La sensación del mercado no es, como aquí, la de una mole que, manteniendo su compostura durante las temporadas, cae en genuflexión y declina los precios cuando alcanza el tramo final. Un tramo final donde parece que el consumidor pueda correr entonces más libre, saltar obstáculos súbitamente achicados y adquirir más cantidad de materia por el mismo esfuerzo, tal como si algo parecido a una anestesia hubiera rociado la resistencia muscular de los tenderos. El episodio de rebajas tiende a producir, como lo crean las festividades, un remedo de paraíso o patio de recreo donde el público entra, sale, prueba aquello y se complace. Las Rebajas actúan así a la manera de un suceso estacional que además de venir a ablandar las tarifas favorece, como en los acontecimientos extraordinarios, la ocasión para pasar de la simple realidad, tasada y terminante, a una mágica hiperrealidad donde nos ofrecen dos por el precio de uno.

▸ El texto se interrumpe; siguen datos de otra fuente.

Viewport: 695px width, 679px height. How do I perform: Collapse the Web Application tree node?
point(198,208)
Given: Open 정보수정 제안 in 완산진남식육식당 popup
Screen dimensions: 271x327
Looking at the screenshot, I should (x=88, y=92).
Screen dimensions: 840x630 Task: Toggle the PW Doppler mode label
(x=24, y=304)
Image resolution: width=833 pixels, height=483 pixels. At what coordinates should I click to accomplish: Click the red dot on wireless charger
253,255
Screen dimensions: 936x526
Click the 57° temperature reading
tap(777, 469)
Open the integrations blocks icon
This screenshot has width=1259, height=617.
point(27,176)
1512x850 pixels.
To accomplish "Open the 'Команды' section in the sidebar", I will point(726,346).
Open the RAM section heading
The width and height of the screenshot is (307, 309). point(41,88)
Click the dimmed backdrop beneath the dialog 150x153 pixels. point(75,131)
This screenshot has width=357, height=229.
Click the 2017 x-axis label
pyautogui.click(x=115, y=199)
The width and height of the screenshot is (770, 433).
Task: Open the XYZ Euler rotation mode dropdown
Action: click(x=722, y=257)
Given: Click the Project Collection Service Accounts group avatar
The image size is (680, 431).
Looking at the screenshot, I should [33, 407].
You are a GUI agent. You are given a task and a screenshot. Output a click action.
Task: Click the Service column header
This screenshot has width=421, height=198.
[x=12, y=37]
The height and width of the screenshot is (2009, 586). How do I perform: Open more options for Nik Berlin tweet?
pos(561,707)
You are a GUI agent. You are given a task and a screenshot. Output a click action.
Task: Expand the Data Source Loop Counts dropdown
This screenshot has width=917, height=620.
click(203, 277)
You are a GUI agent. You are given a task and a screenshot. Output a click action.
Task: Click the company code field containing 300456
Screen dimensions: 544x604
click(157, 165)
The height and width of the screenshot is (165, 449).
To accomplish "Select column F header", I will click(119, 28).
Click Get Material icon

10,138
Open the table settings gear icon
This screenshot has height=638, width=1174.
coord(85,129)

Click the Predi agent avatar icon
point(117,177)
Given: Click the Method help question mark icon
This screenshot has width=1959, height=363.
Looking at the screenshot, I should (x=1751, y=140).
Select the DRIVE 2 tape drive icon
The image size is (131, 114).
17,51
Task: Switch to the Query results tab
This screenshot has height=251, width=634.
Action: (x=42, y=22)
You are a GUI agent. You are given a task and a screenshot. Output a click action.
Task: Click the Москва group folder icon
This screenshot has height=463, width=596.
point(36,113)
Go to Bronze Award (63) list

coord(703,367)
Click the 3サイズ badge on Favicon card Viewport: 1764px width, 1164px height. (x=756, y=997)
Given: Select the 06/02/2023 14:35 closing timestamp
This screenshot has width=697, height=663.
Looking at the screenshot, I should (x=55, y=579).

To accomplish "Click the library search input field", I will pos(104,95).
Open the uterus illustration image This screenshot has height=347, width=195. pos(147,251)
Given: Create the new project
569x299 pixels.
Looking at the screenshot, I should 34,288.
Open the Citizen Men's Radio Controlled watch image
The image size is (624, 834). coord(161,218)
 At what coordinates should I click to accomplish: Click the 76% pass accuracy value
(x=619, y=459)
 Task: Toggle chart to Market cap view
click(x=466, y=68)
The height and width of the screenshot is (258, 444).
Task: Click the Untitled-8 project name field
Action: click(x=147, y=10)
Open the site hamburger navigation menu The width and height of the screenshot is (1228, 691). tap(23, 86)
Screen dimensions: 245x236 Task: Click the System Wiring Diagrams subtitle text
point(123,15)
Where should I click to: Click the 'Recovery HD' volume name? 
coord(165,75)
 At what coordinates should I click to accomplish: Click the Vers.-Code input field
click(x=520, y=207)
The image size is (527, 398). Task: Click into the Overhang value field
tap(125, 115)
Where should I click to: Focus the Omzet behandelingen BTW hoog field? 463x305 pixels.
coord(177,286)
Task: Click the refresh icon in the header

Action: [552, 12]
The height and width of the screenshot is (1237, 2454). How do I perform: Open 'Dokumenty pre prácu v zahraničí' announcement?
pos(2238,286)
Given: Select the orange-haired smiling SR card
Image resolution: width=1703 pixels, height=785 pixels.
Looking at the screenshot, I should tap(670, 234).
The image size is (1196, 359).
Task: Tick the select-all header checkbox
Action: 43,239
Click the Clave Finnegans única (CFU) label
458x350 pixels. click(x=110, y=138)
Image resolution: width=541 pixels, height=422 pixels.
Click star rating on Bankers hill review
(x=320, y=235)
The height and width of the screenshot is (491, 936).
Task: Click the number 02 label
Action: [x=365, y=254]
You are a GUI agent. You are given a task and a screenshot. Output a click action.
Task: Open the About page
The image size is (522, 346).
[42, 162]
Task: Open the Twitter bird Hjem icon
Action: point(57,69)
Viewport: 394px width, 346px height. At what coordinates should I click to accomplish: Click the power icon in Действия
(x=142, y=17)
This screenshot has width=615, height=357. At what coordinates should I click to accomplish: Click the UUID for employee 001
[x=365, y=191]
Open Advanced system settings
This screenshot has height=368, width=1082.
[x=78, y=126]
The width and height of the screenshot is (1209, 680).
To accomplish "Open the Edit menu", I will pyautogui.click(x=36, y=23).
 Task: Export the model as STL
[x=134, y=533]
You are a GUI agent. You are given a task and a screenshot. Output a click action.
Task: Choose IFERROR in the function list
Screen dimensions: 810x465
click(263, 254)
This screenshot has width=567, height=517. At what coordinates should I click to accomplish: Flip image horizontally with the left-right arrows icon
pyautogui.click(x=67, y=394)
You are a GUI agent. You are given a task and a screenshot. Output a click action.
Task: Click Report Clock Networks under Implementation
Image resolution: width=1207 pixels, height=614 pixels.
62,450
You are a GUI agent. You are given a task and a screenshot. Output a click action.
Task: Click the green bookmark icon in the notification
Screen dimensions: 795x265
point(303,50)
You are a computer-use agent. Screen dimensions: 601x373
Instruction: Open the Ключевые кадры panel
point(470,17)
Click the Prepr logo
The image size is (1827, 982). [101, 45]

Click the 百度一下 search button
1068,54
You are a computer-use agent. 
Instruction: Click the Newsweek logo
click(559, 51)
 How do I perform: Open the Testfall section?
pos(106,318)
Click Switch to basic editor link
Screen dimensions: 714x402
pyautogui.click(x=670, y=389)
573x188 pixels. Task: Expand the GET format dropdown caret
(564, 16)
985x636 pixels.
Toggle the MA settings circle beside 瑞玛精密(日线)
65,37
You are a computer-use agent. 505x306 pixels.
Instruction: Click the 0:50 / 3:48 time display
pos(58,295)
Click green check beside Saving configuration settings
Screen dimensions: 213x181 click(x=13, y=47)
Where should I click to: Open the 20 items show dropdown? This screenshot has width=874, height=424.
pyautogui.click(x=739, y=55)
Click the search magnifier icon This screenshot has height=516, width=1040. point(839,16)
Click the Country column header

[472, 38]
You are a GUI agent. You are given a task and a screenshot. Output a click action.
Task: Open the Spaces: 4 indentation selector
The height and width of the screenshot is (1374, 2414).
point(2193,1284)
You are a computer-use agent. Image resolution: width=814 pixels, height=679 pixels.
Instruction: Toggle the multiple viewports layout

Los norteamericanos también creen, y mucho, en los milagros, pero menos inclinados a lo solemne no tienden a enmarcarlos en un tiempo exento, ni a distanciarlos demasiado del deseo mercantil. Semana tras semana, todos los días, aquellos consumidores tienen la ocasión de comprar más por menos en una constelación de oportunidades que superan a otras oportunidades para abrir el camino a más oportunidades que presionan por atrás. Con eso, su tierra de promisión parece reafirmarse mucho aunque pierdan, con sus ."ocasiones" sin fin, la apertura del mundo de Las Rebajas que se ha inaugurado aquí.

Abastecerse de lo necesario para el uso es sólo la parte primitiva de la compra. Desde los años veinte, y empezando por los americanos, la sociedad fue instruida para comprar lo que hasta entonces era incomprable. Para comprar, no ya artículos de uso como hasta ese momento, sino bienes, sobre todo, de cambio; no sólo objetos sino signos; no sólo enseres materiales, sino, además, delirios. Con ello la fantasía de la felicidad y los anhelos por alcanzar lo imposible, incluida la perfección personal, aumentaron la excitación de comprar.

Terapéutico, fantasioso, vicioso, productivo, enajenante, el consumismo es ya una subcivilización inseparable de la civilización. Una subcivilización con sus ejércitos, sus armas, sus enemigos, sus víctimas, sus plagas. Y sus ataques. Ataques de euforia cíclica, como suelen ser los consumos de Navidad, y ataques salteados de histeria, como son ahora Las Rebajas. A una fiesta sucede el proyecto de otra fiesta y a una ficción de felicidad otra inmediata de recambio. Hay pueblos que lo prefieren todo junto, como en los autoservicios de plato único, mientras aquí todavía se distingue, entre la cadencia del tiempo, el paso del año, sus cimas, sus cuestas, sus bajadas.